*RECORDS FOR THIS EXERCISE:*
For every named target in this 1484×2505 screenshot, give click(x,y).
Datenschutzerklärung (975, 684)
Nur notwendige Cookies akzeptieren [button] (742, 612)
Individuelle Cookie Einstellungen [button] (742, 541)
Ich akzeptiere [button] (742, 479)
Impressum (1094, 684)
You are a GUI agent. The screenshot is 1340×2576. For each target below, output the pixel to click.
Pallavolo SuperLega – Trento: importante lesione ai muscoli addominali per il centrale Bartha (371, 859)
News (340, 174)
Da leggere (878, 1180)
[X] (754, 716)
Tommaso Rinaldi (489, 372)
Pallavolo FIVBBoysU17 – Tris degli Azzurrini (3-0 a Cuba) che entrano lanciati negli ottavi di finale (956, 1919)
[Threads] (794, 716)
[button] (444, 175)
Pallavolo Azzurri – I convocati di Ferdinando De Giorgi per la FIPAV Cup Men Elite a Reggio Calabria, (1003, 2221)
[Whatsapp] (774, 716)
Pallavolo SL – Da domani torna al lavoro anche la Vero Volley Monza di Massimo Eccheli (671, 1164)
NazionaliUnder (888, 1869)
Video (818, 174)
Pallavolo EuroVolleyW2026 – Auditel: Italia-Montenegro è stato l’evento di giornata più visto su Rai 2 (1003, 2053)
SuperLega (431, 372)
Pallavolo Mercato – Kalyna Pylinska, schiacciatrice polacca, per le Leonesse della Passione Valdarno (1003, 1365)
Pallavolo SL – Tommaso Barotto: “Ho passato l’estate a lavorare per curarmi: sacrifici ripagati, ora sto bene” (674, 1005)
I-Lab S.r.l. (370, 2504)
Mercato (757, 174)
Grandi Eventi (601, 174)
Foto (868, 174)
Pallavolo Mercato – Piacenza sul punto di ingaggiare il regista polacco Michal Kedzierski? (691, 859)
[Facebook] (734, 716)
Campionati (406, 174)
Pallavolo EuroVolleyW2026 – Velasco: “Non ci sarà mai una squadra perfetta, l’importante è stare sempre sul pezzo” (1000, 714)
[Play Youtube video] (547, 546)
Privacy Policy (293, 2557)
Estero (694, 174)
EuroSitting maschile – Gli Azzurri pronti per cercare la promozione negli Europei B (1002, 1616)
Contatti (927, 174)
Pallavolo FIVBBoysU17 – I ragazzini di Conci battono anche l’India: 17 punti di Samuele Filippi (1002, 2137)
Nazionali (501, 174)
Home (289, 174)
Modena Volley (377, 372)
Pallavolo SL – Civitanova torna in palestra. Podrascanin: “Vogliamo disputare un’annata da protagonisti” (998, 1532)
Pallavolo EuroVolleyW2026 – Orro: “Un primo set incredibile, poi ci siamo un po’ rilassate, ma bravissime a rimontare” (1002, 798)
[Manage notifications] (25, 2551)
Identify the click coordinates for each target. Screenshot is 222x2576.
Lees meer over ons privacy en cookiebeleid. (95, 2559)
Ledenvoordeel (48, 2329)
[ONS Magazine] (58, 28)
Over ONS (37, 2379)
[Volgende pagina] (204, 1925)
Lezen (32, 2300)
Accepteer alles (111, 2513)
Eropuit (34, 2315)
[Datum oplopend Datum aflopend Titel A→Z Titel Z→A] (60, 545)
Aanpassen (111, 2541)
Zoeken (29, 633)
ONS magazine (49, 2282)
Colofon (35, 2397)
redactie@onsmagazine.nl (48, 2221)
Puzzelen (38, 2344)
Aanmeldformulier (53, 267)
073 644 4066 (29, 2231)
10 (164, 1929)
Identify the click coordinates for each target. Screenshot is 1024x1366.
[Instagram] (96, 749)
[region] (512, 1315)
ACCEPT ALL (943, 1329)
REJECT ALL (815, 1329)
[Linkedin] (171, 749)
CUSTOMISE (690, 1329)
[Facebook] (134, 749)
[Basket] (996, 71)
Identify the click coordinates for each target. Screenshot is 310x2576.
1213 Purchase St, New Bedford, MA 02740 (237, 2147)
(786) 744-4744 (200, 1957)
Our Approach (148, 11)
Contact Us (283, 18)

*EXERCISE DETAILS:* Each line above should appear again, reproduced exactly.

*RESPONSE:*
For every named target in this 1484×2505 screenshot, give click(x,y).
Datenschutzerklärung (975, 684)
Nur notwendige Cookies akzeptieren [button] (742, 612)
Individuelle Cookie Einstellungen [button] (742, 541)
Ich akzeptiere [button] (742, 479)
Impressum (1094, 684)
You are a GUI agent. The screenshot is 1340×2576. For each target below, output the pixel to click.
Pallavolo SuperLega – Trento: importante lesione ai muscoli addominali per il centrale Bartha (371, 859)
News (340, 174)
Da leggere (878, 1180)
[X] (754, 716)
Tommaso Rinaldi (489, 372)
Pallavolo FIVBBoysU17 – Tris degli Azzurrini (3-0 a Cuba) che entrano lanciati negli ottavi di finale (956, 1919)
[Threads] (794, 716)
[button] (444, 175)
Pallavolo Azzurri – I convocati di Ferdinando De Giorgi per la FIPAV Cup Men Elite a Reggio Calabria, (1003, 2221)
[Whatsapp] (774, 716)
Pallavolo SL – Da domani torna al lavoro anche la Vero Volley Monza di Massimo Eccheli (671, 1164)
NazionaliUnder (888, 1869)
Video (818, 174)
Pallavolo EuroVolleyW2026 – Auditel: Italia-Montenegro è stato l’evento di giornata più visto su Rai 2 (1003, 2053)
SuperLega (431, 372)
Pallavolo Mercato – Kalyna Pylinska, schiacciatrice polacca, per le Leonesse della Passione Valdarno (1003, 1365)
Pallavolo SL – Tommaso Barotto: “Ho passato l’estate a lavorare per curarmi: sacrifici ripagati, ora sto bene” (674, 1005)
I-Lab S.r.l. (370, 2504)
Mercato (757, 174)
Grandi Eventi (601, 174)
Foto (868, 174)
Pallavolo Mercato – Piacenza sul punto di ingaggiare il regista polacco Michal Kedzierski? (691, 859)
[Facebook] (734, 716)
Campionati (406, 174)
Pallavolo EuroVolleyW2026 – Velasco: “Non ci sarà mai una squadra perfetta, l’importante è stare sempre sul pezzo” (1000, 714)
[Play Youtube video] (547, 546)
Privacy Policy (293, 2557)
Estero (694, 174)
EuroSitting maschile – Gli Azzurri pronti per cercare la promozione negli Europei B (1002, 1616)
Contatti (927, 174)
Pallavolo FIVBBoysU17 – I ragazzini di Conci battono anche l’India: 17 punti di Samuele Filippi (1002, 2137)
Nazionali (501, 174)
Home (289, 174)
Modena Volley (377, 372)
Pallavolo SL – Civitanova torna in palestra. Podrascanin: “Vogliamo disputare un’annata da protagonisti” (998, 1532)
Pallavolo EuroVolleyW2026 – Orro: “Un primo set incredibile, poi ci siamo un po’ rilassate, ma bravissime a rimontare” (1002, 798)
[Manage notifications] (25, 2551)
Identify the click coordinates for each target. Screenshot is 222x2576.
Lees meer over ons privacy en cookiebeleid. (95, 2559)
Ledenvoordeel (48, 2329)
[ONS Magazine] (58, 28)
Over ONS (37, 2379)
[Volgende pagina] (204, 1925)
Lezen (32, 2300)
Accepteer alles (111, 2513)
Eropuit (34, 2315)
[Datum oplopend Datum aflopend Titel A→Z Titel Z→A] (60, 545)
Aanpassen (111, 2541)
Zoeken (29, 633)
ONS magazine (49, 2282)
Colofon (35, 2397)
redactie@onsmagazine.nl (48, 2221)
Puzzelen (38, 2344)
Aanmeldformulier (53, 267)
073 644 4066 (29, 2231)
10 (164, 1929)
Identify the click coordinates for each target. Screenshot is 1024x1366.
[Instagram] (96, 749)
[region] (512, 1315)
ACCEPT ALL (943, 1329)
REJECT ALL (815, 1329)
[Linkedin] (171, 749)
CUSTOMISE (690, 1329)
[Facebook] (134, 749)
[Basket] (996, 71)
Identify the click coordinates for each target. Screenshot is 310x2576.
1213 Purchase St, New Bedford, MA 02740 (237, 2147)
(786) 744-4744 (200, 1957)
Our Approach (148, 11)
Contact Us (283, 18)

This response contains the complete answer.